First day. Moseyed into the airport with lots of time. Got $15 airport salad. Felt great eating it. Then I got into a really weird fugue and got super drowsy and tired. I didn't want to do anything. Didn't want to listen to podcast or anything but sit and not do anything. I zoned out like this for hours. I couldn't sit comfortably, the sun slanted slowly toward my face. Agony.
The feeling continued on the plane. It was only an hour and 14 minute ride and I hated that it was that short and I couldn't settle in. I was agitated like crazy. I hated how I had to do something. I wished my mom didn't have cancer and I was free from worry and family and I were on my way to some cabin in the woods where I could spend weeks alone instead of going to fucking Las Vegas.
Then the magic happened. I landed and met up with V and it was like a switch flipped. I stopped paying attention to myself and just started talking and being a normal person around someone else. Even as I was self-assessing peeking out within my brain, I could see and feel the transformation.

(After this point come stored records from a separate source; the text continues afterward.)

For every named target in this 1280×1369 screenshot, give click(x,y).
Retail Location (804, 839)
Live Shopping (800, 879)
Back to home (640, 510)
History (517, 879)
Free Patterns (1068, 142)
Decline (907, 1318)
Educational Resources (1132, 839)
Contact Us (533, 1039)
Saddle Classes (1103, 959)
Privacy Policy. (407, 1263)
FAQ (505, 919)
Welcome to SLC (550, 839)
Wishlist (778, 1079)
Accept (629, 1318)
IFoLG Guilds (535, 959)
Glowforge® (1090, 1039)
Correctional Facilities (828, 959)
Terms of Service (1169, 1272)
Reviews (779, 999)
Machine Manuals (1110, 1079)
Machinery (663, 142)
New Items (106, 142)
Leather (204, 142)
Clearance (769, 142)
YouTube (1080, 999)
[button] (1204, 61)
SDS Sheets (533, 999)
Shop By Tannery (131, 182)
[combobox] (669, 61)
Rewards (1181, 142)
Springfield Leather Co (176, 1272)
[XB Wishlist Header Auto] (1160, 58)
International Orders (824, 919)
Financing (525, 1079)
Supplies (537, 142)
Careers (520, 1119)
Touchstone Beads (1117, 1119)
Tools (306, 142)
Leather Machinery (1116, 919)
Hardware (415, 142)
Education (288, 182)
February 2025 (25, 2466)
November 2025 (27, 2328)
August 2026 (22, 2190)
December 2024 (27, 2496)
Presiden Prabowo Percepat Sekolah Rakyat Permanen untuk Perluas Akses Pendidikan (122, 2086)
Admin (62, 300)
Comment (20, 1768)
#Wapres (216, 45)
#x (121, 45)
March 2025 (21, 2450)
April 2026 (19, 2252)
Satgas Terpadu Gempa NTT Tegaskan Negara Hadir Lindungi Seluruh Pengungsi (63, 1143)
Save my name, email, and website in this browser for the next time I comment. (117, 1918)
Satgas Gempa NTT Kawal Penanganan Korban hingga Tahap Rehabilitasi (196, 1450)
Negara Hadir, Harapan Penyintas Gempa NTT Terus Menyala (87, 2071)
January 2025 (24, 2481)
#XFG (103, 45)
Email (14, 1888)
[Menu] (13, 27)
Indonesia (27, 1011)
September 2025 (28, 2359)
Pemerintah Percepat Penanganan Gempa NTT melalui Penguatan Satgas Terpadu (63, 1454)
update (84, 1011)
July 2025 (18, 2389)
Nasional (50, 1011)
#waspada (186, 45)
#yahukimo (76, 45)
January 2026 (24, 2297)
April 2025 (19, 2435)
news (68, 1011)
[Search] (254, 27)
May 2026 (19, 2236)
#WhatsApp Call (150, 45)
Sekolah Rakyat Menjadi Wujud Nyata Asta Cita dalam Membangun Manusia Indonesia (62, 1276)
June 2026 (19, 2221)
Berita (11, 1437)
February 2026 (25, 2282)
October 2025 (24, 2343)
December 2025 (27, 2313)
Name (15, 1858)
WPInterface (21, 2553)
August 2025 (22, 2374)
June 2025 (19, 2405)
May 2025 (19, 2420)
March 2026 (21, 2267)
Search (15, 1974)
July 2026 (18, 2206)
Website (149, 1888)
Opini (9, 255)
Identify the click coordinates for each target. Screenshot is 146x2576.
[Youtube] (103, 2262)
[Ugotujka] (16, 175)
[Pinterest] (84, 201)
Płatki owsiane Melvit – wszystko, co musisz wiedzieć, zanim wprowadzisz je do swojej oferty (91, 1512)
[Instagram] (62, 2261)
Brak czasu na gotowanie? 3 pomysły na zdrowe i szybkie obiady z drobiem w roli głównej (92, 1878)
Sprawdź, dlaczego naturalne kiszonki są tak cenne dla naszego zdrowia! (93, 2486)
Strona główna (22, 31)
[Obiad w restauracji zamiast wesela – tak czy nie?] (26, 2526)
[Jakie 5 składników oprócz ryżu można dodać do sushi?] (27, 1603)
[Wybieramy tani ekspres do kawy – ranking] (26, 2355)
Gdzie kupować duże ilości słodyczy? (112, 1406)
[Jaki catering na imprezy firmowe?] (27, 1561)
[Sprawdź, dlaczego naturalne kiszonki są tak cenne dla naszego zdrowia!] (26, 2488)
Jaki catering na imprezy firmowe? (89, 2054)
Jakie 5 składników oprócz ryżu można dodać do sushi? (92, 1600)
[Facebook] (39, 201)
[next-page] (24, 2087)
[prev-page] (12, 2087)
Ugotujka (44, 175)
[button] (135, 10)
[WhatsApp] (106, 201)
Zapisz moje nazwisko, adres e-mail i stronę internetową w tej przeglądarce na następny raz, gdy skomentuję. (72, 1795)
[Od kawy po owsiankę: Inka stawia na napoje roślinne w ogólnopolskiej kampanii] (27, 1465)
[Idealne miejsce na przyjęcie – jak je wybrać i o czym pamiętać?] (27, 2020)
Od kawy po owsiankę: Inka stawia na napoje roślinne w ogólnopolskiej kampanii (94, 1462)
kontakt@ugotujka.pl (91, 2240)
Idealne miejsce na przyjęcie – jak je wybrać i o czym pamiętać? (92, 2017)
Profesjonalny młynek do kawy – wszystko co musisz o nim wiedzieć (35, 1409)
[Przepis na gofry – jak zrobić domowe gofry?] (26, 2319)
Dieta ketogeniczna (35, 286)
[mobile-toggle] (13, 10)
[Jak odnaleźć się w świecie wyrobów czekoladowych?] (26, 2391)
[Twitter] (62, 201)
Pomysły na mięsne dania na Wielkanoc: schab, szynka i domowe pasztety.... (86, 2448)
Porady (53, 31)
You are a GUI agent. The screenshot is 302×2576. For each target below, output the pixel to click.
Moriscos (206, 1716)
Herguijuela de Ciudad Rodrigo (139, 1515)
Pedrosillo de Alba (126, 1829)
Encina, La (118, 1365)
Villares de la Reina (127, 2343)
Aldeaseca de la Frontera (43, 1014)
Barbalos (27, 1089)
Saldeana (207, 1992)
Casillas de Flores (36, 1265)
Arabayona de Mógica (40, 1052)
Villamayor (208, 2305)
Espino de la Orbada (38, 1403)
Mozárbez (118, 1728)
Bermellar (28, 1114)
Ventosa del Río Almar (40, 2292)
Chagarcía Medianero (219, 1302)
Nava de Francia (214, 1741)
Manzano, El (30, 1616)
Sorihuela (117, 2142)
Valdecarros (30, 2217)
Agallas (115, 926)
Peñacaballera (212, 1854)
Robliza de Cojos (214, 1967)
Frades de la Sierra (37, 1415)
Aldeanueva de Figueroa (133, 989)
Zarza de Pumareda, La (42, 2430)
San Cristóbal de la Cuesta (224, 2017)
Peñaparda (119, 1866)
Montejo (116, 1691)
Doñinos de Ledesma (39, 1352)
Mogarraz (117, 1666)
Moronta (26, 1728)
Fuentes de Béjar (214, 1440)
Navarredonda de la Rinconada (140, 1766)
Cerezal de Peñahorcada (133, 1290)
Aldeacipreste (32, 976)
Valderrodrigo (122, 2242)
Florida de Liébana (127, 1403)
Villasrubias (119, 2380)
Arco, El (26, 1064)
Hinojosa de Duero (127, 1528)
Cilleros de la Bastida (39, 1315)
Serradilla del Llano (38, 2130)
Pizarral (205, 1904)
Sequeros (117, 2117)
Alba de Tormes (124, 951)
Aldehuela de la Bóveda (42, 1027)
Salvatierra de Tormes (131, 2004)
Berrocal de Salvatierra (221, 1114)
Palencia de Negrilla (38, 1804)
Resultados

We passed through brief blasts of outside temperature air as we moved from AC space to AC space. Got the rental car. They charged a lot for insurance and additional driver for V. I don't think either of us minded. I charged and charged. The booth agent looked at the first car we picked and wrote something on the windshield and told us it was bad and we should get another car. The car felt loose and sensitive. I have to get used to it. I drove very meekly and uncertainly and felt the same way as I did when I first started driving. I turned left into the wrong way turning lane again. What the fuck is up with that.
Picked up V's boyfriend and his friends. They were there for a Magic convention. We went out for all-you-can-eat sushi, which was surprisingly good for an all-you-can-eat sushi place. It felt good to be in a group.
Back at the hotel and typing. Got free cookies from hotel. It's late. Can't wait to get out of the city tomorrow.